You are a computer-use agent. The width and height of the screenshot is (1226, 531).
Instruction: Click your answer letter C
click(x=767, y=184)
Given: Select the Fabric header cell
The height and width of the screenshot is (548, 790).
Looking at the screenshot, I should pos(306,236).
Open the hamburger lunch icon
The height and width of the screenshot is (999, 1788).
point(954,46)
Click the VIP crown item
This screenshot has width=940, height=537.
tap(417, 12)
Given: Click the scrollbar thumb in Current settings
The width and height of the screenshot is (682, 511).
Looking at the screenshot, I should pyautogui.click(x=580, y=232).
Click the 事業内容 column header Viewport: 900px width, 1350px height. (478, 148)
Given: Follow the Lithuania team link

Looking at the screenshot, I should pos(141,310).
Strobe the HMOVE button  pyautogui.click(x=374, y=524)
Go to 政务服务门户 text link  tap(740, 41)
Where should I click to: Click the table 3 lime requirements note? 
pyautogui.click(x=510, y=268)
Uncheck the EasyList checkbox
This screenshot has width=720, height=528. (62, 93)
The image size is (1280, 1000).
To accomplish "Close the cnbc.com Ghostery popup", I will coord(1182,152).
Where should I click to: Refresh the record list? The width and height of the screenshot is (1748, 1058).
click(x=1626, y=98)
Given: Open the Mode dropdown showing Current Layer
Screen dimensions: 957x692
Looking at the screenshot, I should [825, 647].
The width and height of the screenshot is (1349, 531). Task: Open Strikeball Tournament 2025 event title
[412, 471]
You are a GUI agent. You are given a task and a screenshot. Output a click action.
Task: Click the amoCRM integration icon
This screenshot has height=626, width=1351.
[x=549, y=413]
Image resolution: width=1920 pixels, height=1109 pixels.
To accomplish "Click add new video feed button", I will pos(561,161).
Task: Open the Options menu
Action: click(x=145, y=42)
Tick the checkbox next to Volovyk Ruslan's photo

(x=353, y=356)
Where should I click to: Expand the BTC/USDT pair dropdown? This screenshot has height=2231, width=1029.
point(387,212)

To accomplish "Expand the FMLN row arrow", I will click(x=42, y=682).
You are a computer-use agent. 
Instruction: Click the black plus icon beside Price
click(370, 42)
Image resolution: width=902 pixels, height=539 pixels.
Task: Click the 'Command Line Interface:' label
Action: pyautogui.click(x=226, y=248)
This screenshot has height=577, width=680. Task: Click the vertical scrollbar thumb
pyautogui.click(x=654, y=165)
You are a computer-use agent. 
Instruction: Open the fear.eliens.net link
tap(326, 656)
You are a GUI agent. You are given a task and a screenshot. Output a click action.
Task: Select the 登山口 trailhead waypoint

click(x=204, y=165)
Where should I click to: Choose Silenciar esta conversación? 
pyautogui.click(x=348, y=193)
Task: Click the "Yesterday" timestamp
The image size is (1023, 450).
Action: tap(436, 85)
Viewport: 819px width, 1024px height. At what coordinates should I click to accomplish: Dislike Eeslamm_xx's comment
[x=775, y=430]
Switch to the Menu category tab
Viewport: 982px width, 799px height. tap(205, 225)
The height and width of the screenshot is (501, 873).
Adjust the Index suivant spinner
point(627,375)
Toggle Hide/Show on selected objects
● ● ● ● ● ● ●
Generate an exact reproduction of all entries.

You are a computer-use agent. The width and height of the screenshot is (1226, 531).
Instruction: Click your answer letter C
click(x=767, y=184)
Given: Select the Fabric header cell
The height and width of the screenshot is (548, 790).
Looking at the screenshot, I should pos(306,236).
Open the hamburger lunch icon
The height and width of the screenshot is (999, 1788).
point(954,46)
Click the VIP crown item
This screenshot has width=940, height=537.
tap(417, 12)
Given: Click the scrollbar thumb in Current settings
The width and height of the screenshot is (682, 511).
Looking at the screenshot, I should pyautogui.click(x=580, y=232).
Click the 事業内容 column header Viewport: 900px width, 1350px height. (478, 148)
Given: Follow the Lithuania team link

Looking at the screenshot, I should pos(141,310).
Strobe the HMOVE button  pyautogui.click(x=374, y=524)
Go to 政务服务门户 text link  tap(740, 41)
Where should I click to: Click the table 3 lime requirements note? 
pyautogui.click(x=510, y=268)
Uncheck the EasyList checkbox
This screenshot has width=720, height=528. (62, 93)
The image size is (1280, 1000).
To accomplish "Close the cnbc.com Ghostery popup", I will coord(1182,152).
Where should I click to: Refresh the record list? The width and height of the screenshot is (1748, 1058).
click(x=1626, y=98)
Given: Open the Mode dropdown showing Current Layer
Screen dimensions: 957x692
Looking at the screenshot, I should [825, 647].
The width and height of the screenshot is (1349, 531). Task: Open Strikeball Tournament 2025 event title
[412, 471]
You are a GUI agent. You are given a task and a screenshot. Output a click action.
Task: Click the amoCRM integration icon
This screenshot has height=626, width=1351.
[x=549, y=413]
Image resolution: width=1920 pixels, height=1109 pixels.
To accomplish "Click add new video feed button", I will pos(561,161).
Task: Open the Options menu
Action: click(x=145, y=42)
Tick the checkbox next to Volovyk Ruslan's photo

(x=353, y=356)
Where should I click to: Expand the BTC/USDT pair dropdown? This screenshot has height=2231, width=1029.
point(387,212)

To accomplish "Expand the FMLN row arrow", I will click(x=42, y=682).
You are a computer-use agent. 
Instruction: Click the black plus icon beside Price
click(370, 42)
Image resolution: width=902 pixels, height=539 pixels.
Task: Click the 'Command Line Interface:' label
Action: pyautogui.click(x=226, y=248)
This screenshot has height=577, width=680. Task: Click the vertical scrollbar thumb
pyautogui.click(x=654, y=165)
You are a computer-use agent. 
Instruction: Open the fear.eliens.net link
tap(326, 656)
You are a GUI agent. You are given a task and a screenshot. Output a click action.
Task: Select the 登山口 trailhead waypoint

click(x=204, y=165)
Where should I click to: Choose Silenciar esta conversación? 
pyautogui.click(x=348, y=193)
Task: Click the "Yesterday" timestamp
The image size is (1023, 450).
Action: tap(436, 85)
Viewport: 819px width, 1024px height. At what coordinates should I click to accomplish: Dislike Eeslamm_xx's comment
[x=775, y=430]
Switch to the Menu category tab
Viewport: 982px width, 799px height. tap(205, 225)
The height and width of the screenshot is (501, 873).
Adjust the Index suivant spinner
point(627,375)
Toggle Hide/Show on selected objects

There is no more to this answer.